1. My original inspiration for him was Zero from the MegaMan X series, specifically MegaMan X4. I loved the concept of one tiny dude with a laser sword being able to take on huge juggernauts by being fast, nimble and dangerous with a sword.
2. Then there's Oni's Konoko. What I liked about her story is the concept of being implanted with a genetically-engineered organism which gave her incredible strength, speed and skill, but at times served to alter her personality.
3. After that, there was Genndy Tartakovsky's Samurai Jack. Jack proved that you could have a man with a conventional (if blessed) sword fighting off evil robots and giant enemy crabs without it looking awkward, as well as giving me the concept of the hero alone against the world who overcomes it all, as well as the concept of the wanderer.
4. Afterwards, there was Sands of Time's Prince of Persia, who for the first time gave me a visual representation of what true acrobatic combat might look like when not choreographed, as well as a good sense of unknown-terrain parkour.
5. Solid Snake gave me a good idea for a look, that sort of jumble of "military stuff" as a suit, plus the attitude of the serious, professional operative.
6. Finally, there's Final Fantasy's Sephiroth, for the concept of the white-haired pretty boy swordsman who's so skilled everyone's afraid of him. I'm not a big fan of the literal character, but I can appreciate the concept.
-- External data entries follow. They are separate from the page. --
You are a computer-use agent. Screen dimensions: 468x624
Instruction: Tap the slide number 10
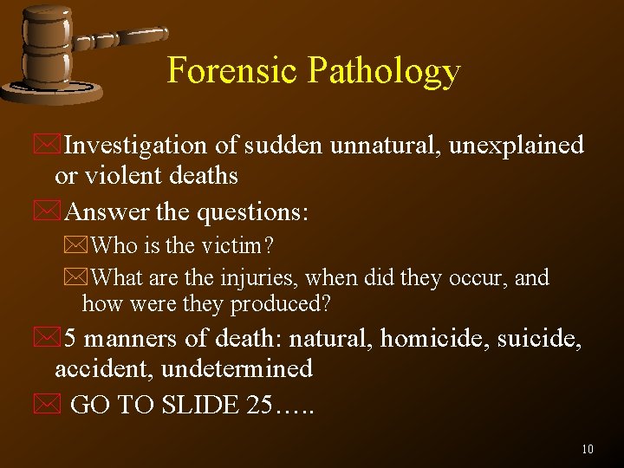pyautogui.click(x=588, y=449)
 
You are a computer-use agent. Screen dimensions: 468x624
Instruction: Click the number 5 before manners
pyautogui.click(x=73, y=339)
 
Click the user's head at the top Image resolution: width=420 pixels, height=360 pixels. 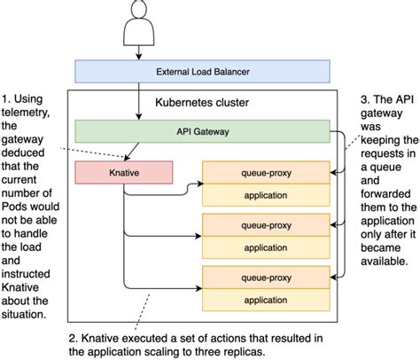coord(139,10)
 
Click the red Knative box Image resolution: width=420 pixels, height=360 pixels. coord(123,171)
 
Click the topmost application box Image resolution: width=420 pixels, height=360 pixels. coord(268,193)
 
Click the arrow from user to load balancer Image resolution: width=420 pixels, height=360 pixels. coord(139,50)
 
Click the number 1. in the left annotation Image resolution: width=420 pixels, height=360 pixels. coord(9,96)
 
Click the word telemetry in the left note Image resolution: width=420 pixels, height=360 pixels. coord(33,113)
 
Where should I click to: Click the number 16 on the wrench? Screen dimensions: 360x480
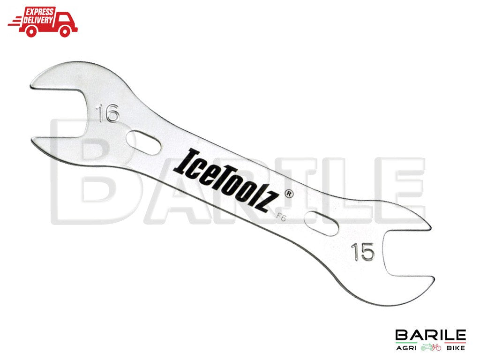[x=108, y=114]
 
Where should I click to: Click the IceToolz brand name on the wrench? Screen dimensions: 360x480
[x=228, y=180]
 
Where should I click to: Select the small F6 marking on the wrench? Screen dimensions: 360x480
[x=282, y=217]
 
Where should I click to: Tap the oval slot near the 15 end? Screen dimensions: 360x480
[x=321, y=222]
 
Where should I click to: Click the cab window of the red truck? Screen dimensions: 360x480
[x=67, y=16]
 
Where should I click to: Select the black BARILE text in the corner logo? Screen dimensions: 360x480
[x=430, y=336]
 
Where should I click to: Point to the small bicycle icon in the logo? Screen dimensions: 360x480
[x=431, y=348]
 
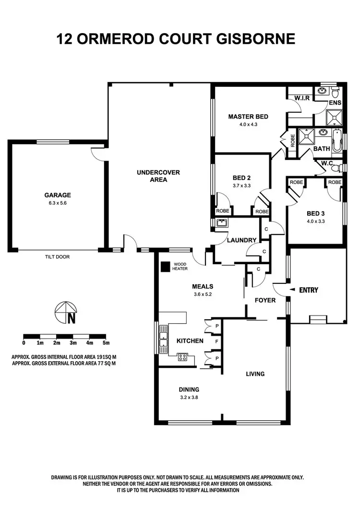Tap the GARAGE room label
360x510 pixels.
58,195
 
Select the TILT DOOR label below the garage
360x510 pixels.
57,257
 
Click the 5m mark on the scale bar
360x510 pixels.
106,343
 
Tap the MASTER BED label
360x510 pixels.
248,117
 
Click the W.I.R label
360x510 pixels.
301,98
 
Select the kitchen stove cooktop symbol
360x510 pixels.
182,356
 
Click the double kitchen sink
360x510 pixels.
164,339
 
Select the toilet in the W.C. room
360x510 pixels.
340,167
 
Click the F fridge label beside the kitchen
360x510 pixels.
217,342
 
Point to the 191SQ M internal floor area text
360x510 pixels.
101,358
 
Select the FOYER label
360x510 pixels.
265,300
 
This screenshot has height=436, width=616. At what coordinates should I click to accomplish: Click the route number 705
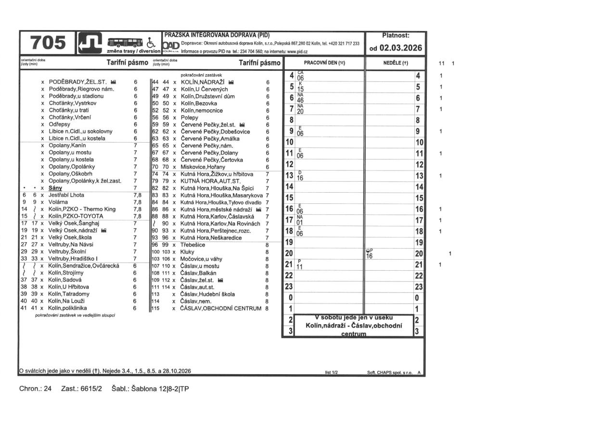pos(48,43)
When you put that all together, you end up with a guy who has a soldier's background, but underwent a genetic experiment to turn him into a super soldier. He's proficient with all weapons, but favours a special overpowered sword with which he can cut anything. He's functionally ageless but still mortal, and his super powers come at the cost of sanity, at the hands of a parasitic intelligence. The stronger he allows himself to be, the deeper he falls under the influence of that intelligence and the more dangerous he is to his friends. Roll all of that together into a string of difficult experiences in an alternate timeline and a fear of emotional involvement and you have a character who's pretty cool, is allowed to be overpowered, but still has weaknesses that limit what he can do, as well as shape him as a character.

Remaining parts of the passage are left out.